Data supplied:

==*==

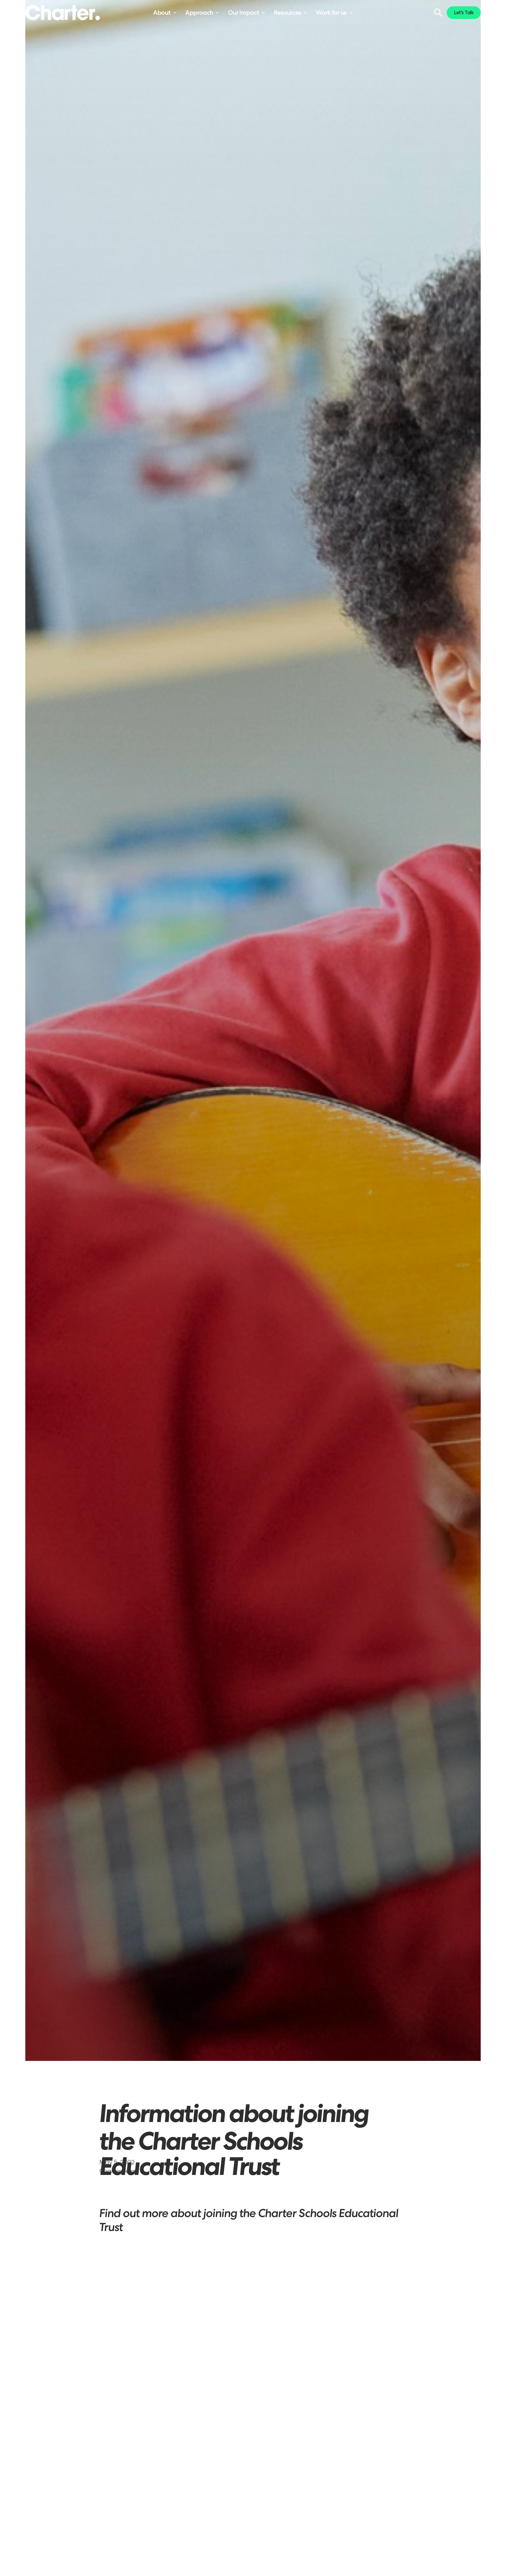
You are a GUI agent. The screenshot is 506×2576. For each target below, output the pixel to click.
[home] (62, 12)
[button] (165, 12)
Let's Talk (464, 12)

==*==

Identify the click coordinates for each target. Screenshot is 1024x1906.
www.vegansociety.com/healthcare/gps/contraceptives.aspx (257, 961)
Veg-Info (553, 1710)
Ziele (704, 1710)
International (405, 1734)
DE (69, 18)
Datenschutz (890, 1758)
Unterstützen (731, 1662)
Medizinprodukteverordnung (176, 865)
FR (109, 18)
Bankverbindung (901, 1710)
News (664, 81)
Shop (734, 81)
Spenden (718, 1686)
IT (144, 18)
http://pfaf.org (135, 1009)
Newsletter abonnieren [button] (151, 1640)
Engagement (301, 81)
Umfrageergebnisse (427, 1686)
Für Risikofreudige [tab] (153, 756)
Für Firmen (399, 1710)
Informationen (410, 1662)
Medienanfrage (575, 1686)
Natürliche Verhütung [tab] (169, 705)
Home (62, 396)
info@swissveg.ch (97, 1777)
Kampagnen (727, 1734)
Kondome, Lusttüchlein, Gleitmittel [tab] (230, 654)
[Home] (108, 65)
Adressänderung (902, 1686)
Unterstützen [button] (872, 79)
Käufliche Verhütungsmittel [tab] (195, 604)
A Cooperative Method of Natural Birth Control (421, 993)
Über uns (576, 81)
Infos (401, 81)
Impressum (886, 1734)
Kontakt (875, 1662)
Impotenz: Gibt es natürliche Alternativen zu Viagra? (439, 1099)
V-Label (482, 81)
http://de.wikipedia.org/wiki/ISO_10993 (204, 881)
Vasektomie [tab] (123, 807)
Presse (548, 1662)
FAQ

==*==

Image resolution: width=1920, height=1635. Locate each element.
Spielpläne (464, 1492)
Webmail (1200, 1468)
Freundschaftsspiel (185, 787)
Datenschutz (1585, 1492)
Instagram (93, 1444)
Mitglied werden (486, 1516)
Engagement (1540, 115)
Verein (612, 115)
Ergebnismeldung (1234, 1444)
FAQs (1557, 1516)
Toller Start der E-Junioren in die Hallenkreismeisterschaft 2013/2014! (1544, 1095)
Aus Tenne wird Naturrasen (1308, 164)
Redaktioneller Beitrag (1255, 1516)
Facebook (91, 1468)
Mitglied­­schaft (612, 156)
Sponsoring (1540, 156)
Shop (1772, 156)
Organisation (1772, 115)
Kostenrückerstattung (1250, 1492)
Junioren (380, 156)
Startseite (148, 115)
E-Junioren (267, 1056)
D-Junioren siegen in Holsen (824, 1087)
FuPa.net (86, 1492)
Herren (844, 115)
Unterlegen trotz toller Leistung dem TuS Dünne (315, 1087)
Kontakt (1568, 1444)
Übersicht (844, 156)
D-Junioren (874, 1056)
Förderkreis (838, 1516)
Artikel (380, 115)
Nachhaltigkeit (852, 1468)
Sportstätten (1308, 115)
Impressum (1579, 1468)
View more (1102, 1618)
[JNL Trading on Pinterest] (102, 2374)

==*==

Task prompt: The lines above from the one containing "You are a GUI" through the one containing "Let's Talk (464, 12)" are to be set down exactly, and no others.

Solution for this exercise:
You are a GUI agent. The screenshot is 506×2576. For each target below, output the pixel to click.
[home] (62, 12)
[button] (165, 12)
Let's Talk (464, 12)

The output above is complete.